Wednesday, April 19, 2017

Don't be Held Ransom!

Online security is a serious topic in our digital society and we all need to be extremely diligent in order to protect our information and resources. As we all recently learned, just one accidental click on an attachment in an email can cause a lot of damage and loss of information. The virus that attacked our network was a "ransom virus" and was very intentional. We were asked to pay a ransom to recover the encrypted files, however our district was advised to not pay this ransom. Typically when organizations do pay the ransom there is no guarantee that all files will be recovered. After several hours of work, we were able to remove the virus and recover the majority of files on our network.

I recently attended an Internet Security session led by an FBI agent. It was a little overwhelming and unsettling, but he did provide some tips and information to help users protect themselves and their information.  While hardware and software can help protect you against many attacks, one of the most important tools to protect yourself is knowledge and diligence.

Things to look for in a Fraudulent or Phishing Email:
  • Incorrect date on the Email
  • No address in the "To" line
  • Misspelled words or grammar
  • It will ask you to click on a link to visit their website. 
    • Do not click on hyperlinks or links attached in the email, as it might direct you to a fraudulent website.
    • Type in the URL directly into your browser or use bookmarks / favorites if you want to go faster.
    • Only enter sensitive data on a secure website. (In order for a site to be ‘safe’, it must begin with ‘https://’ and your browser should show an icon of a closed lock.)
  • The sender is unknown, however many times these emails will falsely come from someone in your contact list.
  • If you suspect anything suspicious do not click on anything and delete the email!

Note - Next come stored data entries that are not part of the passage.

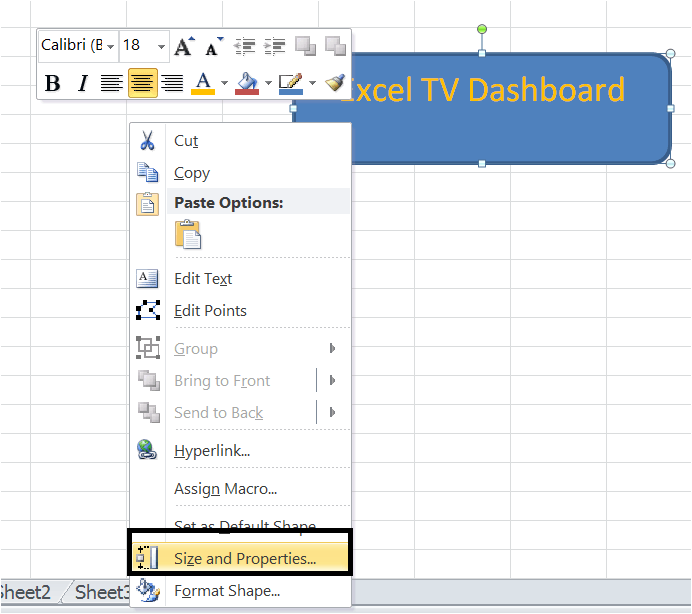Toggle Center alignment button
This screenshot has height=614, width=692.
pos(142,83)

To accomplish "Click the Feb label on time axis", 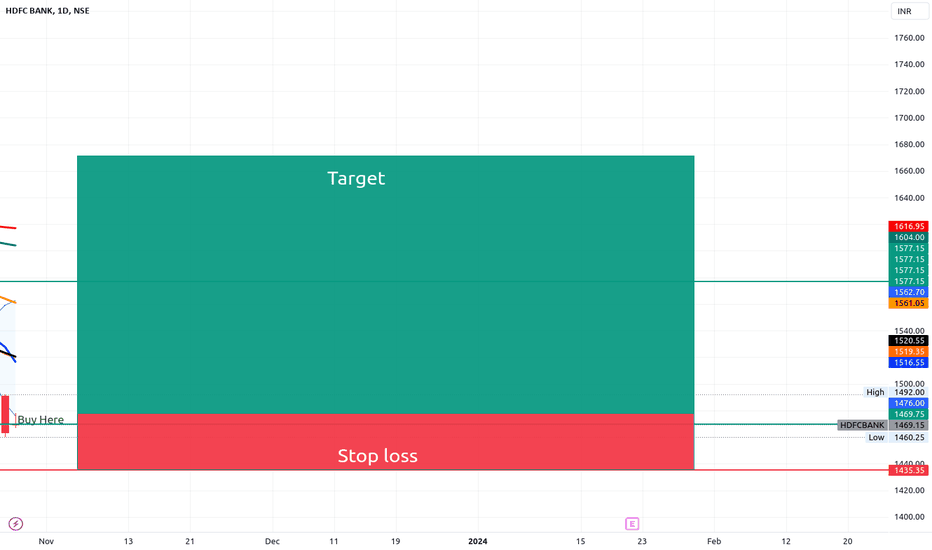I will point(713,541).
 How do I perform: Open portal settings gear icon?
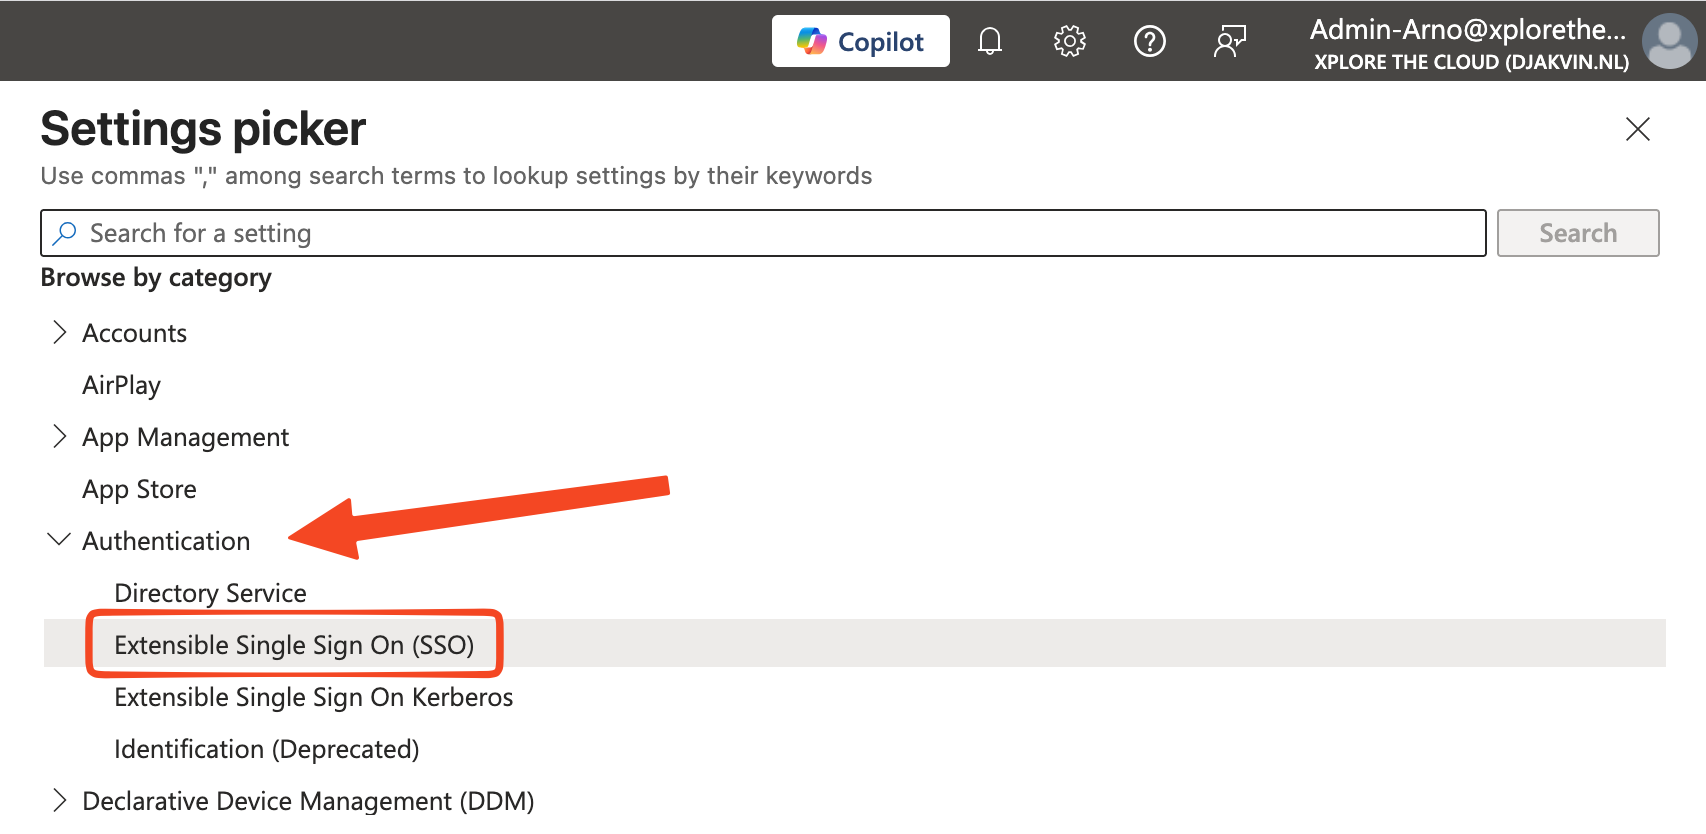pyautogui.click(x=1069, y=41)
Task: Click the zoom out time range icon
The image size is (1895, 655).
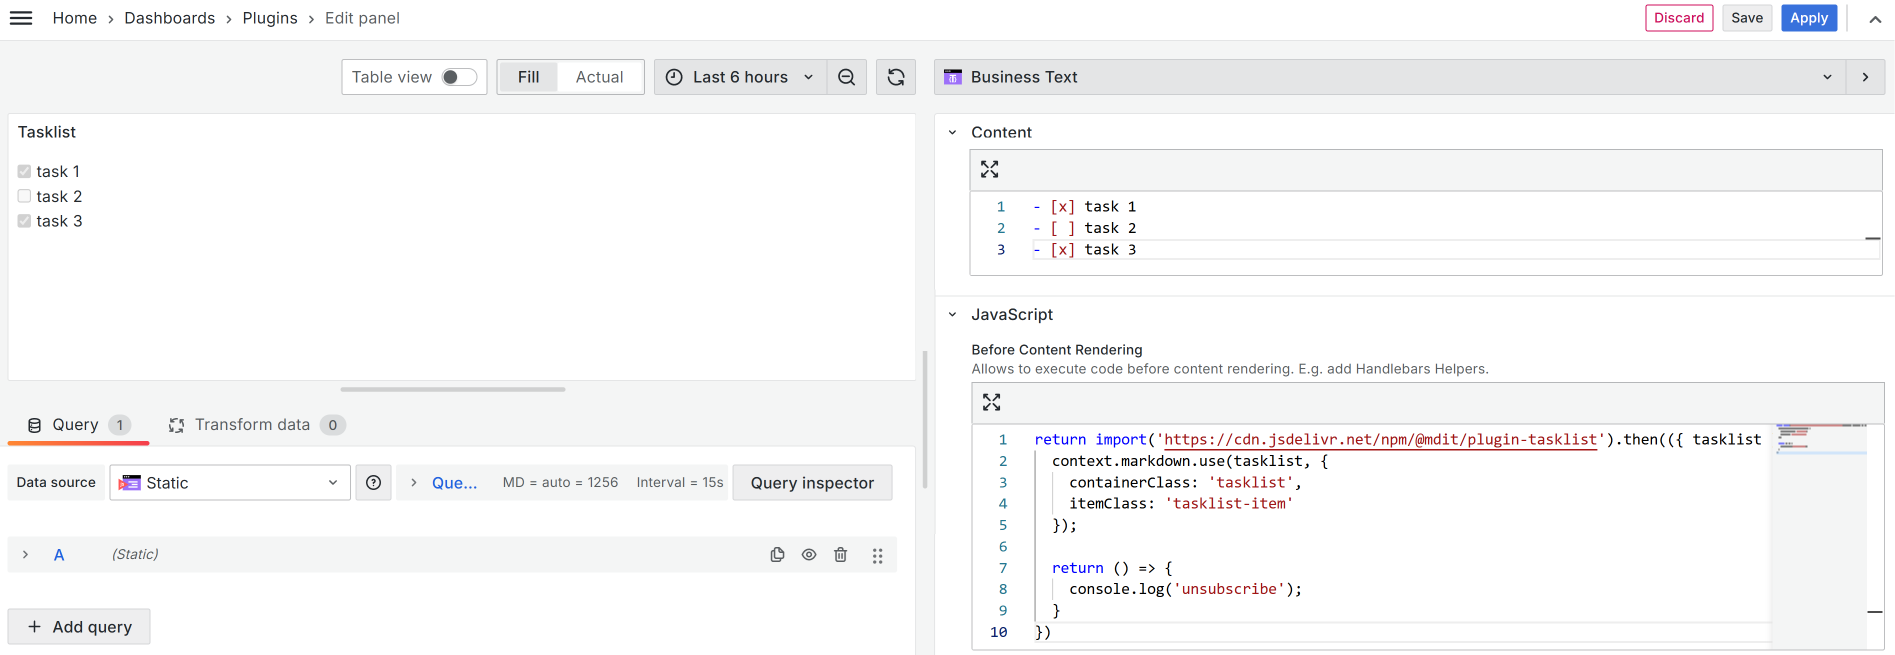Action: (846, 77)
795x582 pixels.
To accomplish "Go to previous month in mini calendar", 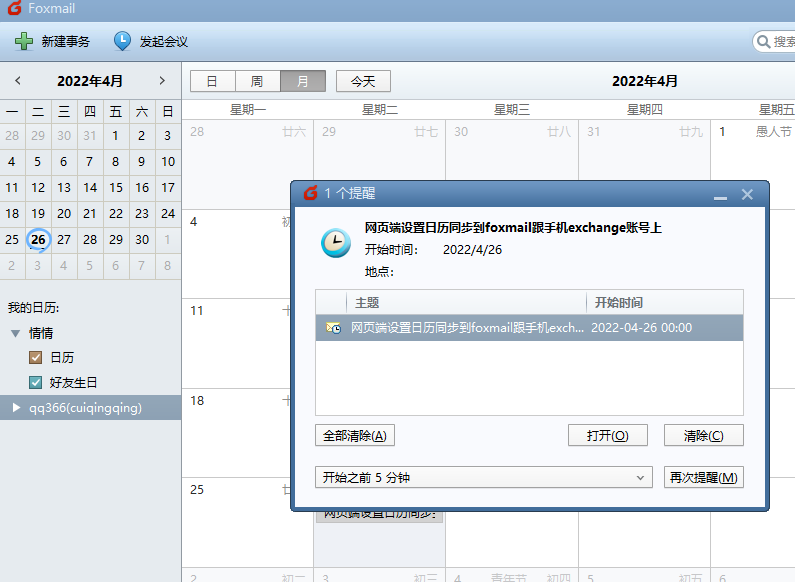I will [18, 81].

NEVER provide the following information to anyone on the phone or in an email:
  • Your social security number
  • Your user name
  • Your password or pin number
  • Any personal or banking information
  • Credit card information

What Next?

If you suspect that you may have clicked on something questionable or downloaded an attachment in a Randsomware email, please do the following:  Power down...Unplug...Call!  This will isolate the attack to your computer and not affect the network. Check out this short video, Protecting yourself from Ransomware that Reginald Smith from the Wausau School District created to emphasize this.

Password Reminders
  • Use a mix of numbers, letters and symbols
  • Don't use common names or personal information
  • Do not save your passwords in your browser.
  • The longer the password, the harder it is to crack
  • Do not use the same password for every website
    • Take a sentence and turn it into a password.
      • Example: WOO!TPwontSB = Woohoo! The Packers won the Super Bowl!
    • Use a common "hard to crack" password and add something unique for each site. 
      • Example: c0ff33!APPLE and c0ff33!FACEBOOK
Did you know that one of the most common passwords that people use is "password123"? Take a look at this Jimmy Kimmel video to see how easy it can be for someone to get your password.